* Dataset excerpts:
□ □ □
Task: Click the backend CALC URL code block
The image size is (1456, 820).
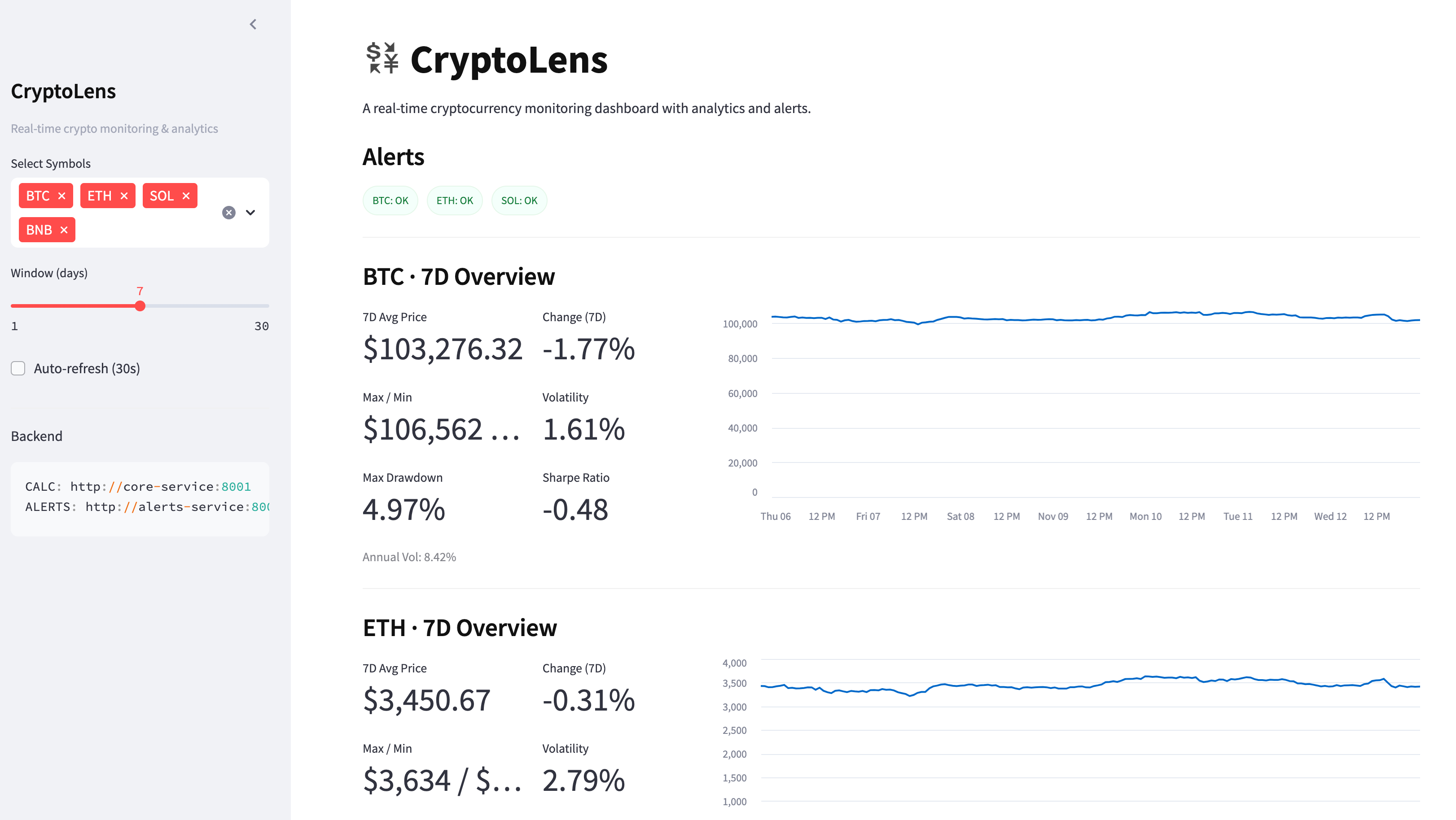Action: 138,486
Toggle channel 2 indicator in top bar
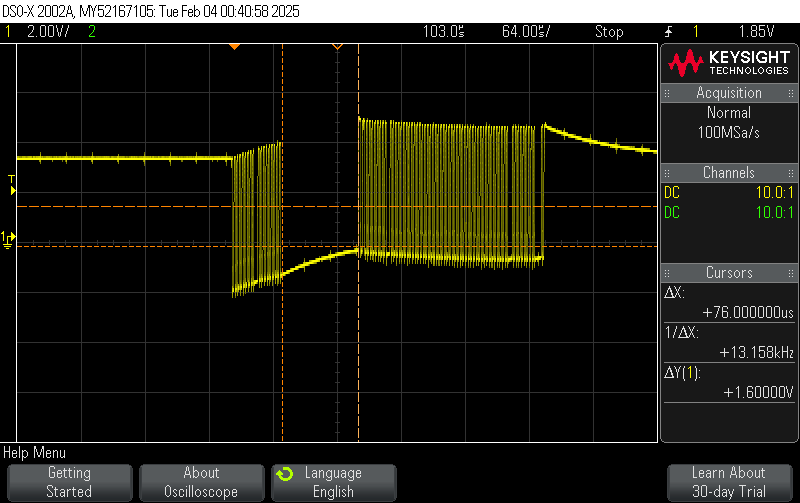 point(92,31)
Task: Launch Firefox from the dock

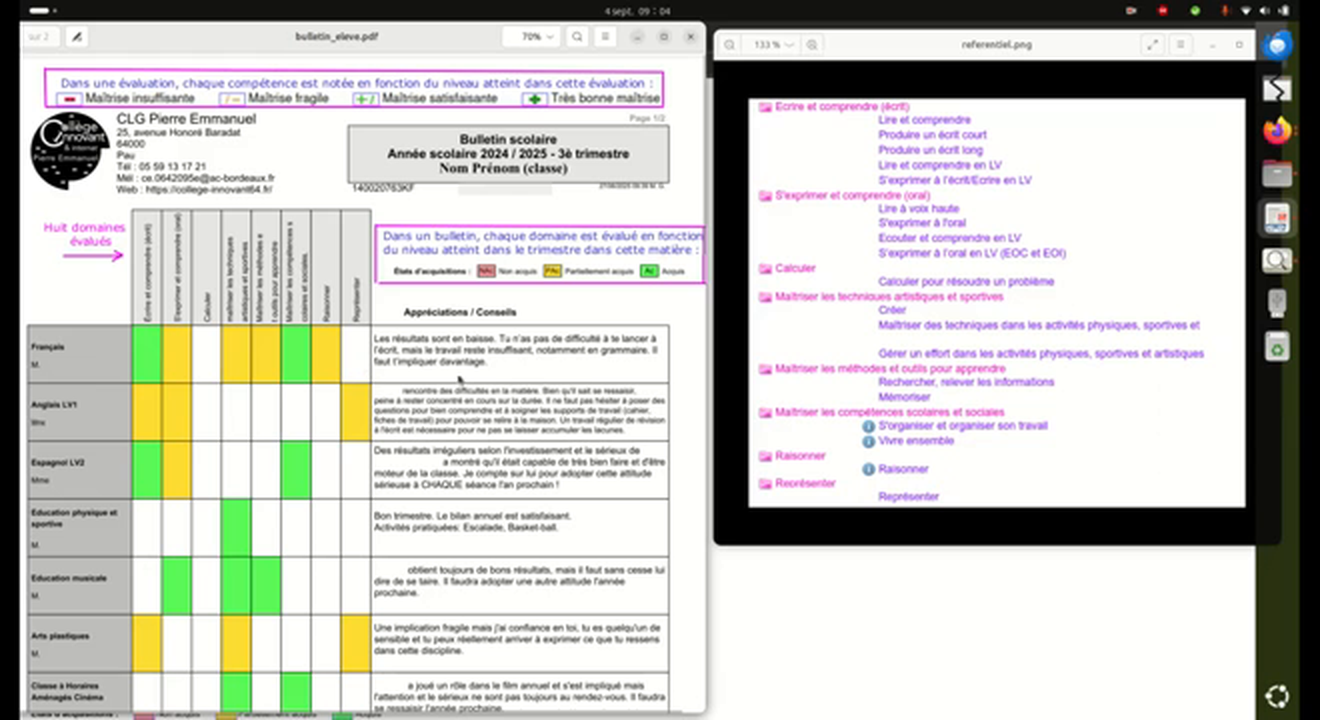Action: tap(1276, 132)
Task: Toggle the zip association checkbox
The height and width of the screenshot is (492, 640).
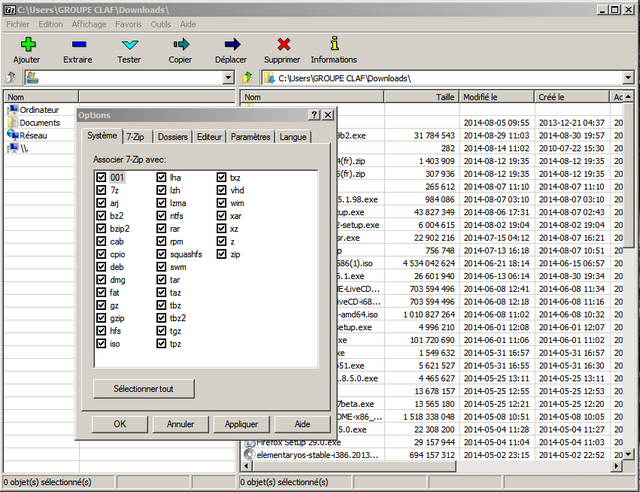Action: pyautogui.click(x=221, y=255)
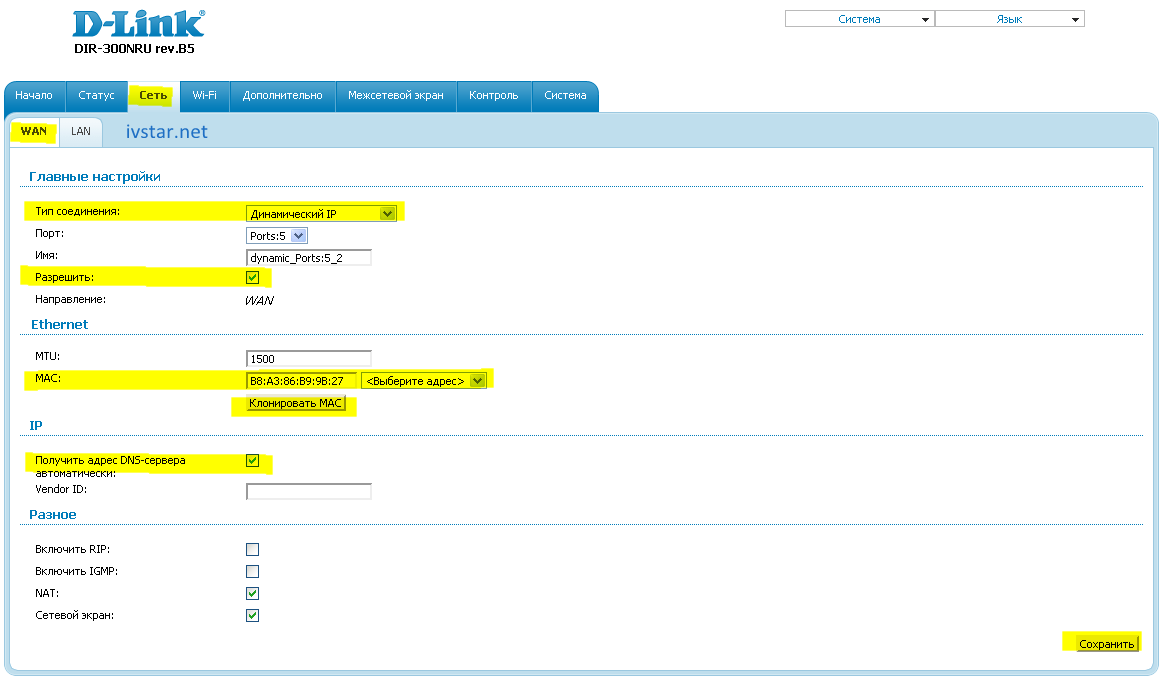Click the MTU input field
The image size is (1164, 685).
(308, 358)
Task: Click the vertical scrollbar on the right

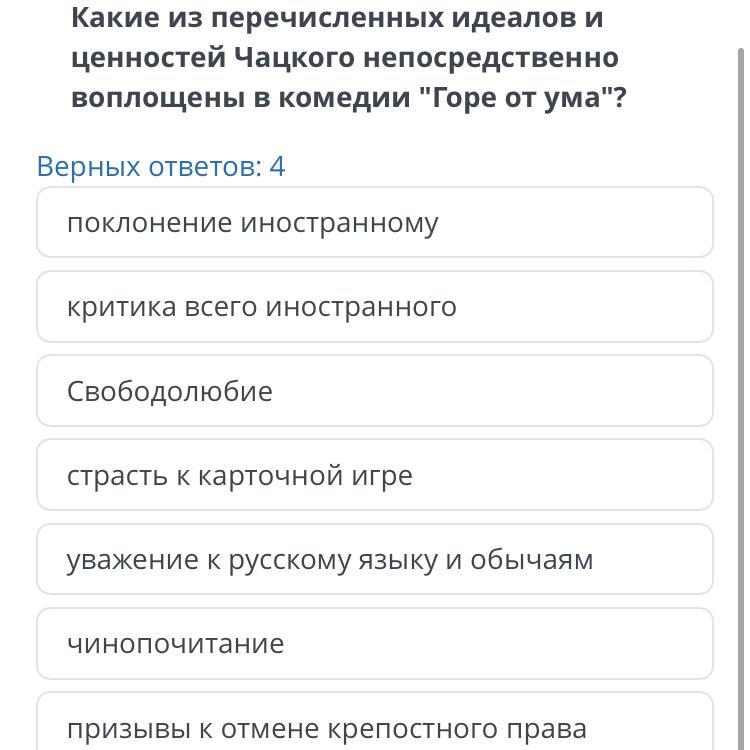Action: [x=741, y=399]
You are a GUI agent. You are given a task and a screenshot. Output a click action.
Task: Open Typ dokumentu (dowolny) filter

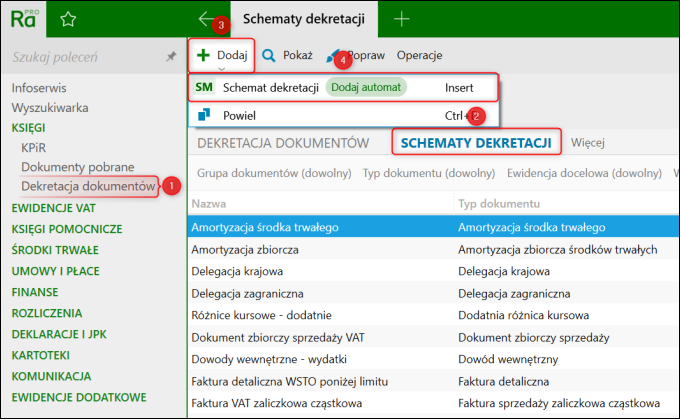pos(429,173)
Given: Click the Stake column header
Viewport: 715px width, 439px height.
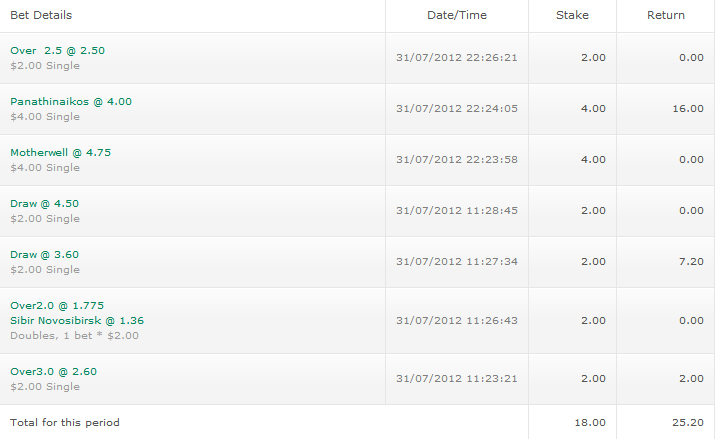Looking at the screenshot, I should point(572,15).
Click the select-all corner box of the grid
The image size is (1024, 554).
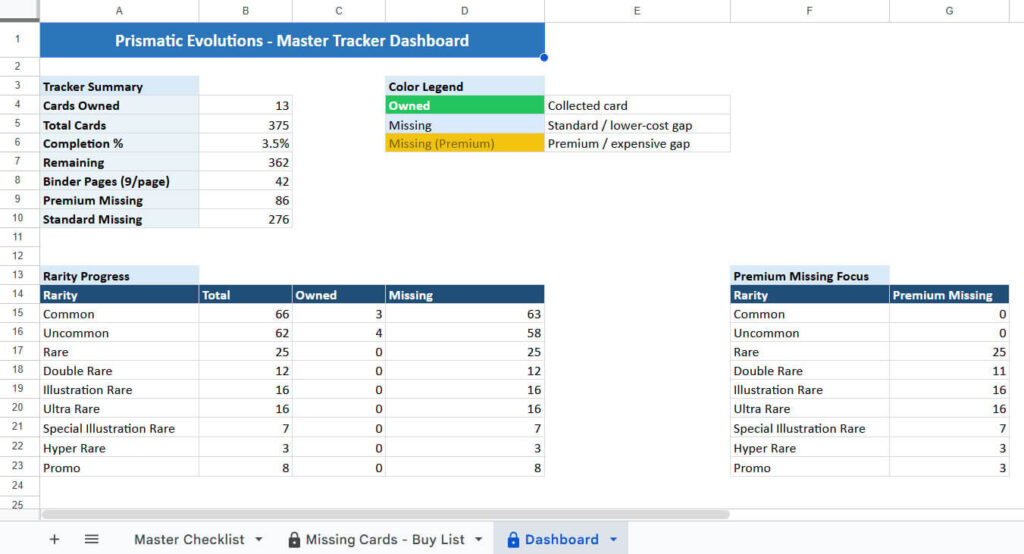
□ □ □
* EXERCISE AIM: In the data above, the line containing "Task: Toggle the zip association checkbox" and all lines after it are to be reproduced exactly, leaving out the pictures.

* WRITTEN SOLUTION:
Task: Toggle the zip association checkbox
The height and width of the screenshot is (492, 640).
Action: pyautogui.click(x=221, y=255)
Click the MTU input field
The image size is (1164, 685).
(308, 358)
Task: Click the vertical scrollbar on the right

Action: [x=741, y=399]
You are a GUI agent. You are given a task and a screenshot. Output a click action.
Task: Open Typ dokumentu (dowolny) filter

pos(429,173)
Given: Click the Stake column header
Viewport: 715px width, 439px height.
Looking at the screenshot, I should point(572,15).
Click the select-all corner box of the grid
The image size is (1024, 554).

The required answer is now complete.